Installation

Requirements

  • Python 3.13 or newer
  • uv for environment and dependency management
  • Access credentials for judge and synthetic generation APIs (for example OPENAI_API_KEY)
  • Quarto CLI (quarto check) if you plan to build these docs locally

Set Up Environment

  1. Clone the repository:

    git clone https://github.com/RANDCorporation/judge-reliability-harness.git
    cd judge-reliability-harness
  2. Create and sync the project environment with uv (native TLS may not be required based on your security policies):

    uv sync --extra dev --native-tls

    The command installs runtime and development dependencies defined in pyproject.toml.

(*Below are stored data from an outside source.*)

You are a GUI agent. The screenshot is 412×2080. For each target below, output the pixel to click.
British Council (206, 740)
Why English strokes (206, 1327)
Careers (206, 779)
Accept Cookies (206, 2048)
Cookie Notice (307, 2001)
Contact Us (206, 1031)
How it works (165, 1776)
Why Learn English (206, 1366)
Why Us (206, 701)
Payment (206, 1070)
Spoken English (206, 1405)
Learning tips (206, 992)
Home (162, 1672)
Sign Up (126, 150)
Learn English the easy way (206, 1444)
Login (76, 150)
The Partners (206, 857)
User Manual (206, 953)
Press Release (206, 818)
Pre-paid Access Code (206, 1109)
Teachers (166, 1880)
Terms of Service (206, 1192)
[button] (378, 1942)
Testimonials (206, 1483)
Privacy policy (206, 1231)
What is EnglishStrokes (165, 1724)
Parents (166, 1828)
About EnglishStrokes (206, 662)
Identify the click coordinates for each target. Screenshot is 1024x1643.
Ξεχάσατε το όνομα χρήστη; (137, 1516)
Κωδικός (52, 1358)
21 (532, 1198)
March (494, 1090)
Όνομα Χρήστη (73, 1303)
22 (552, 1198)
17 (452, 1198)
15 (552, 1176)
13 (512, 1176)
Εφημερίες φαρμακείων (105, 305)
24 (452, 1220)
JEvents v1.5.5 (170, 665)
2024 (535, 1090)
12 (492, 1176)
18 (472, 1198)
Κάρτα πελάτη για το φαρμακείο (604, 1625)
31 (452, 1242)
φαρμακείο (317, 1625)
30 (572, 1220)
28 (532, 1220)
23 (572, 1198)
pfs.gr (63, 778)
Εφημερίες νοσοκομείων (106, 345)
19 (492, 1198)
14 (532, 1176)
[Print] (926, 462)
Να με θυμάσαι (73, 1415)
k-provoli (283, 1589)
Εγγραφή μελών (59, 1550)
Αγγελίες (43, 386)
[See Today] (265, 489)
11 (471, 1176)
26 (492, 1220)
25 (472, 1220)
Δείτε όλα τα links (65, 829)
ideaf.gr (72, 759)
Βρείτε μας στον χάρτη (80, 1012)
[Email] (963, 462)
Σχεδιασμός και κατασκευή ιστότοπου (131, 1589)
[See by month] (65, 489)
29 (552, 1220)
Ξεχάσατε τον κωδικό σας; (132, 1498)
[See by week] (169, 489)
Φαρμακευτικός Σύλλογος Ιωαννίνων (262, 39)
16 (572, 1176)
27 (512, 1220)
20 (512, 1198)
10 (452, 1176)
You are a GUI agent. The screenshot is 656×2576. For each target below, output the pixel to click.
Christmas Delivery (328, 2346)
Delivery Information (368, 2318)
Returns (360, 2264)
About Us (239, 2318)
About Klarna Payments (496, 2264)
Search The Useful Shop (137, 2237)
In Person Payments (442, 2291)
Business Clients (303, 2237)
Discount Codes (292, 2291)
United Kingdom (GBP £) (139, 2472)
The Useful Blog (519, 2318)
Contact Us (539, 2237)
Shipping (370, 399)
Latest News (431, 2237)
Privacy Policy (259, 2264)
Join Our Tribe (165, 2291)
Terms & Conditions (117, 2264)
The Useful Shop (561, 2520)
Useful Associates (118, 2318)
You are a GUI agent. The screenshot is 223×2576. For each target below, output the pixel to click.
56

  3. Activate the uv-managed virtual environment:

    source .venv/bin/activate

    On Windows Command Prompt use .venv\Scripts\activate, or PowerShell .\.venv\Scripts\Activate.ps1.

Configure Credentials

Create a .env file in the project root with API keys and organization IDs required by your judge providers:

cat <<'EOF' > .env
OPENAI_API_KEY=replace_me
OPENAI_ORG_ID=replace_me
EOF

If your environment enforces a private certificate authority, configure trust settings to ensure HTTP clients recognize the SSL chain before running the harness.